I have no claims to holiness as I am a sinner too but the Eucharist has become most truest to me these past two years in the hospital and university as well as I get into contact with the sick and the students. When I touch patients to pray over them or help in moving them, when students cry to me or ask for hugs after confessions, they all flash to me during the consecration as I raise and say, This is my Body… This is my Blood. Jesus is most truest in the Eucharist when we too imitate him in giving ourselves to others to be broken and shared.
The Eucharist is the most wonderful gift of God to us when we receive his Son Body and Blood to make us strong and holy like him in this life.

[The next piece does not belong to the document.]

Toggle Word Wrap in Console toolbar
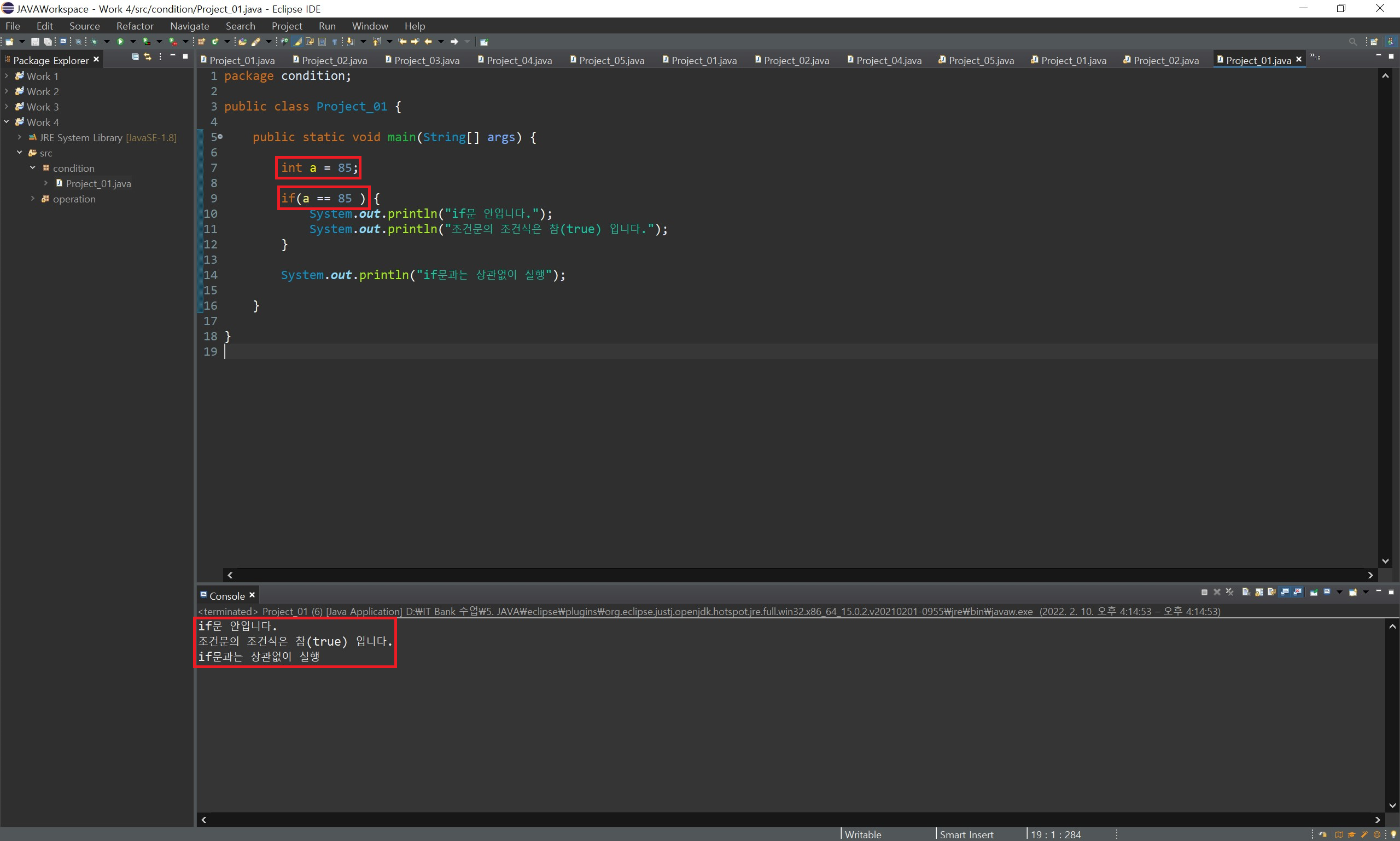 pos(1271,592)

That is why we have to go to Mass every Sunday. That is why a priest has to celebrate Mass daily for the people to be strengthened like him in this journey of life filled with trials and sufferings. That is why Moses kept on reminding the Israelites of their many hardships from their exodus into their wandering in the wilderness. That is why this coming Friday, we cap these three weeks of transition into the Ordinary Time with the Solemnity of the Most Sacred Heart of Jesus, another mystery of Christ truly among us and within us as we experience his love most truly right here in our hearts.
What an awesome God we have indeed who has become so small and so simple like us so we can be great like him. Like the simple bread and wine, in the Mass through the Holy Spirit, they become Christ’s Body and Blood. Let’s make it happen this Sunday in our celebration of the Mass. Amen.Have a blessed week ahead.